Dinner tonight: Craig Claiborne and Pierre Franney’s Chicken Fricassee With Vermouth
Really tasty. My changes after making it:
Use 3 Tbsp flour, not two. And 4 cloves of garlic, not one.
Consider cooking domestic white mushrooms (quartered) with chicken and onions. Or, better, yet, sauté mushrooms separately in a little butter until they release their liquid and turn brown and tender. Add that to the fricassee along with the vermouth, etc.
I used a family pack (2.8 lbs, this one) of boneless, skinless chicken thighs, which I cut into chunks.
For leeks and carrots: bring one pan of water to boil. Add leeks, and after 3 minutes add carrots, and after 1 minute, dump contents of pan into a strainer. A 2-qt pan is ample.
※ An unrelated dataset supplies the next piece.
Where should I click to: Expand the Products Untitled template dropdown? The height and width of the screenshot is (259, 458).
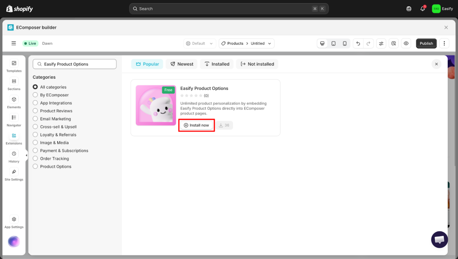pyautogui.click(x=246, y=43)
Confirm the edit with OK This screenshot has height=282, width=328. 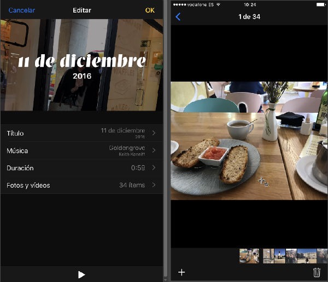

It’s very tasty and very easy. Do cut up the veg in advance, and measure out flour, vermouth, and chicken stock (I just used water with 1/2 tsp Penzeys chicken soup base). I used more like a teaspoon of thyme and put it in the measuring up that held vermouth, water, and chicken soup base, since they’re all added at the same time.
We had no rice, of course: low carb. (The recipe has 16g carbs of which 2g is dietary fiber, so 14 net grams of carbs: quite reasonable.)